Guidearr is a self‑hosted M3U / IPTV playlist editor — the same engine that runs the playlist tooling on RockMyM3U.com, packaged as a standalone, Dockerized application you can run on your own server.
It gives you a clean web UI for importing, editing, reordering and exporting M3U playlists and EPG/TVG data, wrapped in a hardened Laravel application with a built‑in admin panel for user management, environment configuration and branding.
Built on Laravel 13 + Livewire + Flux, served over HTTPS by nginx, with MySQL for storage — all orchestrated with Docker Compose.
- Features
- Tech stack
- Requirements
- Quick start
- Configuring
.envfor the first time - Environment variable reference
- TLS certificates
- The admin panel
- Resetting the admin password
- Branding & logo sizes
- Cloudflare Turnstile (CAPTCHA)
- Background feeds, scheduling & health
- Applying configuration changes
- Common maintenance commands
- Updating
- Versioning
- Tests & CI
- Troubleshooting
- Project layout
- License
Playlist editing
- Web-based M3U playlist editor with channel/group management.
- EPG / TVG data handling.
- Export playlists for use in your IPTV clients.
Authentication & accounts
- Email + password login backed by Laravel Fortify.
- Two‑factor authentication (TOTP authenticator apps) and passkeys.
- Code‑based email verification (a 6‑digit code, valid 15 minutes — no link to click).
- Optional "registration requires admin approval" mode.
- Optional Cloudflare Turnstile CAPTCHA on registration, admin login and email verification.
Admin panel (at a configurable, hard‑to‑guess URL)
- Status page with user/pending/banned counts and a one‑click Reload services action.
- Users — list, search/filter, edit (name, email, role, status, verification, password), enable/ban, mark verified/unverified, and delete, with guards that stop you banning/deleting yourself or the last admin.
- Environment — edit
.envsafely from the browser: secrets are masked,APP_KEYis locked, every save is backed up and written atomically, and caches are cleared automatically. - Branding — upload a separate app icon and logo, and set the footer copyright.
Operations & security
- HTTPS‑only, served by nginx with HTTP/2.
- Configurable admin path to reduce automated
/adminprobing. - First admin login forces a password change.
- Bootstrap/recovery admin account driven from
.env.
Providers, EPG & background refresh
- Add M3U, Xtream Codes, XMLTV or manual providers; channels and guide data import in the background.
- Per‑provider daily auto‑refresh at a configurable hour, plus on‑demand refresh from the UI.

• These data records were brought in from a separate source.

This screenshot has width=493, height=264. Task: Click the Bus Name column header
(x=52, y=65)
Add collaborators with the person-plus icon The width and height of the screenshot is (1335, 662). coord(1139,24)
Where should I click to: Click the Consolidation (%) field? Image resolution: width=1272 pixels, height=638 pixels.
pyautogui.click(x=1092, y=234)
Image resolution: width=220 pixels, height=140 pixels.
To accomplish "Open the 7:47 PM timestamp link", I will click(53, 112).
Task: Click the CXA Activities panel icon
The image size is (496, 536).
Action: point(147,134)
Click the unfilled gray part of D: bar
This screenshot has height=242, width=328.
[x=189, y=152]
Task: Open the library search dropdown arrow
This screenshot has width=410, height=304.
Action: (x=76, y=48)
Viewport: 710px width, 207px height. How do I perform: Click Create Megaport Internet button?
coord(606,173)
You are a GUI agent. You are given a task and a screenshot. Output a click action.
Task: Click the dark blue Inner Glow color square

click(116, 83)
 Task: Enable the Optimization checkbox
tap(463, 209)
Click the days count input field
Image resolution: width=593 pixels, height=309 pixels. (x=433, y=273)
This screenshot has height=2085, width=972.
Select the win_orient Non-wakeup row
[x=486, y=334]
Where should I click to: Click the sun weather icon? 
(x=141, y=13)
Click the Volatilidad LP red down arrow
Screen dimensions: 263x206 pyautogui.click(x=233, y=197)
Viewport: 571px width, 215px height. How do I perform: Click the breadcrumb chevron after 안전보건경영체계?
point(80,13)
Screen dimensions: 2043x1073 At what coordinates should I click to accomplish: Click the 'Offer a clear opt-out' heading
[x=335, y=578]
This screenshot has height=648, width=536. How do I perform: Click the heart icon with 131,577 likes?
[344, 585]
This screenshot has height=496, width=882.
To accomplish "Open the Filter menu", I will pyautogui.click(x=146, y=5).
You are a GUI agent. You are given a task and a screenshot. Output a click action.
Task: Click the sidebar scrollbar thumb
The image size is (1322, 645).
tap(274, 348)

- A long‑running worker processes a refresh queue; a scheduler enqueues providers when their daily time arrives.
- Guide enhancement synthesizes EPG programmes for event / PPV channels that carry their event in the channel name but ship no guide of their own.
- Resilient downloads: hard size cap, overall timeout, and a stall‑abort that drops a dead upstream in seconds instead of holding a worker for the full timeout.
Health monitoring
php artisan health:checkprobes DB connectivity, worker liveness, stuck queue jobs and refresh staleness (exit 0 = healthy, 1 = issue).- An optional host heartbeat (
health/heartbeat.sh, cron every 5 min) checks the stack + host CPU/memory/disk, auto‑restarts wedged services and emails the admin on problems — throttled so it never spams (one alert per issue per 4 h, plus a single recovery note). - Ordered startup: the worker/scheduler wait for MySQL to report healthy before starting, so a database restart can't crash‑loop them.
| Layer | Technology |
|---|---|
| Framework | Laravel 13, Livewire, Flux UI |
| Auth | Laravel Fortify (2FA, passkeys) |
| Runtime | PHP 8.3+ (FPM) |
| Web server | nginx (TLS, HTTP/2) |
| Database | MySQL 8 |
| Background | feed:work worker daemon + Laravel scheduler |
| Mail (dev) | Mailpit |
| Orchestration | Docker Compose |
- Docker and the Docker Compose plugin (assumed already installed).
- A TLS certificate + key for the hostname you'll serve from (a self‑signed pair is fine for testing — see TLS certificates).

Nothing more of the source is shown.